Infer in Action

• Getting started with Infer
  • Get Infer
  • Try Infer in your browser
• Hello, World
  • Hello world Java
  • Hello world C
• Infer workflow (Version: 1.2.0)
  • The two phases of an Infer run
    • 1. The capture phase
    • 2. The analysis phase
  • Global (default) and differential workflows
    • Global workflow
    • Differential workflow
  • Exploring Infer reports
• Analyzing apps or projects
• Examples
• Q&A
  • any plans for bazel support ? #457
  • Nothing to compile. Try running make clean first. #1167
• Refer

Infer is a static analysis tool for Java, C++, Objective-C, and C. Infer is written in OCaml.

Infer is a static analysis tool - if you give Infer some Java or C/C++/Objective-C code it produces a list of potential bugs. Anyone can use Infer to intercept critical bugs before they have shipped to users, and help prevent crashes or poor performance.

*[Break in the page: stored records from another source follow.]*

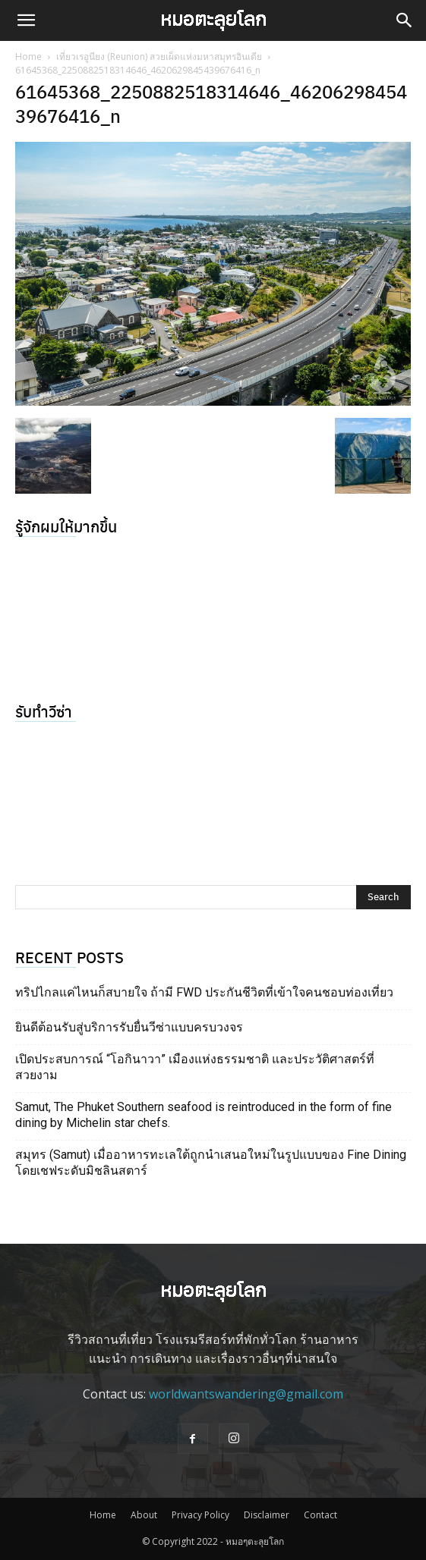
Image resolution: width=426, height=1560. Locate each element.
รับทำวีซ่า (43, 711)
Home (28, 56)
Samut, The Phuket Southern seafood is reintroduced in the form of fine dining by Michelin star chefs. (203, 1115)
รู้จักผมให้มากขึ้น (66, 526)
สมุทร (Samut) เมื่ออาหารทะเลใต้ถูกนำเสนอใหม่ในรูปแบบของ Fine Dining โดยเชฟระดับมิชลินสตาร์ (210, 1162)
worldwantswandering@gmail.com (246, 1394)
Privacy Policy (200, 1514)
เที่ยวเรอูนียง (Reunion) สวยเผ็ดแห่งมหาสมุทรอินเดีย (159, 56)
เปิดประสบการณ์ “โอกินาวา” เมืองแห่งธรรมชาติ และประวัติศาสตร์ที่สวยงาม (194, 1067)
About (144, 1514)
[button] (26, 20)
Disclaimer (266, 1514)
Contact (320, 1514)
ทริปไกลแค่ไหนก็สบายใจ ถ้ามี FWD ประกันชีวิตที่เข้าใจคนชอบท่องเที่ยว (204, 992)
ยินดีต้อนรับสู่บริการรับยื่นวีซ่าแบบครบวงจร (129, 1027)
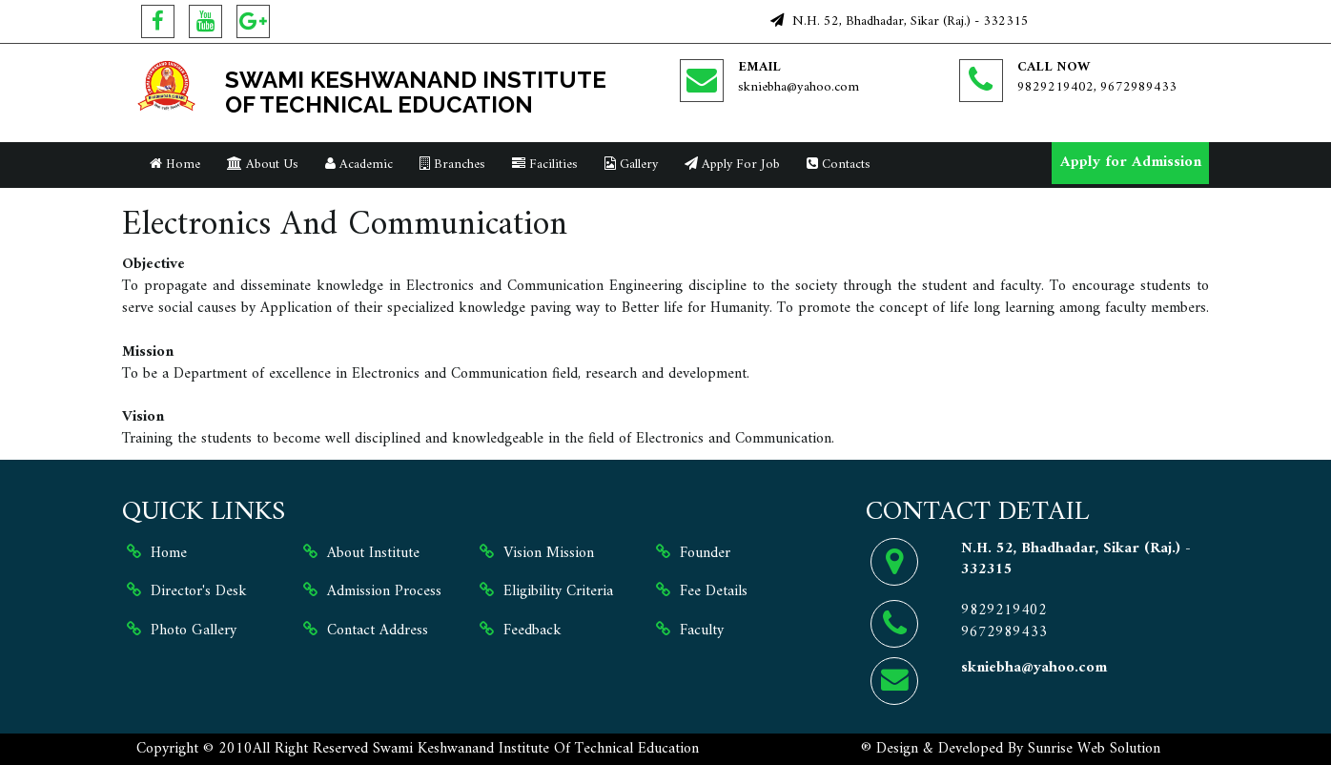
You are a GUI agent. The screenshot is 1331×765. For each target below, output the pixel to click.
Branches (452, 164)
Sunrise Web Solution (1094, 748)
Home (175, 164)
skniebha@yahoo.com (798, 87)
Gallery (631, 164)
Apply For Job (732, 164)
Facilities (545, 164)
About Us (262, 164)
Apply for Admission (1130, 162)
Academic (359, 164)
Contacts (838, 164)
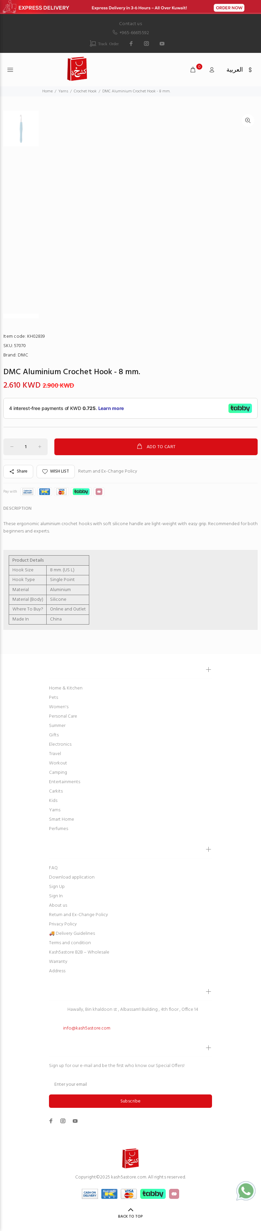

Start with the Getting Started guide and our other docs to download and try Infer yourself. Infer is still evolving, and we want to continue to develop it in the open. We hope it will be useful for other projects, so please try it out or contribute to it, join the community and give us feedback!

Getting started with Infer

Get Infer

You can use our binary releases, build infer from source, or use our Docker image.

Find our latest binary release here. Download the tarball then extract it anywhere on your system to start using infer. For example, this downloads infer in /opt on Linux (replace VERSION with the latest release, eg VERSION=1.0.0):

VERSION=0.XX.Y; \
curl -sSL "https://github.com/facebook/infer/releases/download/v$VERSION/infer-linux64-v$VERSION.tar.xz" \
| sudo tar -C /opt -xJ && \
sudo ln -s "/opt/infer-linux64-v$VERSION/bin/infer" /usr/local/bin/infer

If the binaries do not work for you, or if you would rather build infer from source, follow the install from source instructions to install Infer on your system.

Alternatively, use our Docker images.

Try Infer in your browser

Try Infer on a small example on Codeboard.

Hello, World

Follow the instructions in this page to try Infer on a few small examples. You should be able to see the bugs reported by Infer, fix the bugs and run Infer again to check that they are not reported anymore. This should give you a first idea of how Infer works. See the User Guide for more details about the use of Infer.

All these examples can be found in the infer/examples directory distributed with Infer.

Hello world Java

Here is a simple Java example to illustrate Infer at work.

// Hello.java
class Hello {
  int test() {
    String s = null;
    return s.length();
  }
}

To run Infer, type the following in your terminal from the same directory as Hello.java.

infer run -- javac Hello.java

You should see the following error reported by Infer.

Hello.java:5: error: NULL_DEREFERENCE
  object s last assigned on line 4 could be null and is dereferenced at line 5

Now edit the file to add null checks:

  int test() {
    String s = null;
    return s == null ? 0 : s.length();
  }

Run Infer again. This time we get no error: Infer reports No issues found.

Hello world C

Here is a simple C example to illustrate Infer at work.

// hello.c
#include <stdlib.h>

void test() {
  int *s = NULL;
  *s = 42;
}

To run Infer, type the following in your terminal from the same directory as hello.c.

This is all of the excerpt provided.